In the beginning, there was the page…

Inasmuch as the second chapter of the development of XSL formatting is now being written with XSL-FO 2.0, here’s a version of its first chapter that was popular back at XML Prague 2010.

In the beginning, there was the page. And the page was without objects and void, and not a whole lot was upon the face of the page.

And XSL said, let there be text, and there was text.

And XSL saw the text, and they divided the text from the page. And XSL called the text the region-body, and the space they called the margins. And the region-body and the margins were the first formatting.

And XSL said, let there be blocks in the midst of the text, and let them divide the text from the text. And it was so. And the text with blocks was the second formatting.

And XSL said, let there be regions in the edges of the page to hold static content, and let them be for page numbers and running heads, and it was so.

And XSL made the two page sides, the recto for the right hand side and the verso for the left.

And XSL set them in the page masters to apply to all pages. And the recto and the verso were the third formatting.
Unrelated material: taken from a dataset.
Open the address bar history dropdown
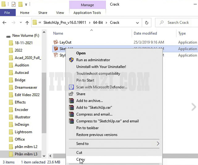198x165 pixels. (x=137, y=23)
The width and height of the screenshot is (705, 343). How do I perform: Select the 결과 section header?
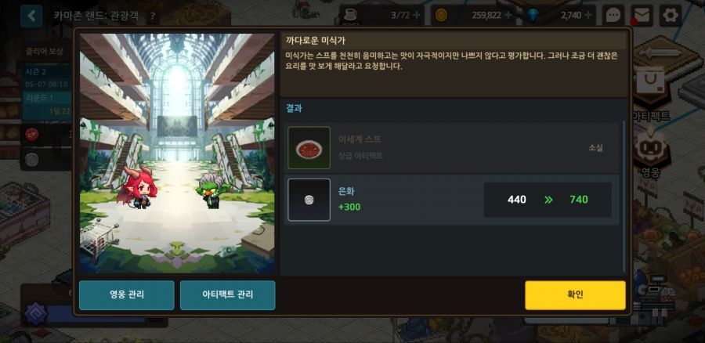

And XSL said, let the blocks bring forth abundantly inline objects and properties that apply to them.

And XSL created fo:character and every inline FO after their kind, and every property after its kind, and it was good.

And the inline FOs and properties were the fourth formatting.

And XSL said, let users make graphics, and tables, and columns, and side floats and other areas. And the graphics and tables and columns and side floats were the fifth formatting.

Then XSL did errata until XSL 1.1, which added change bars, table markers, indexing FOs and much that was good.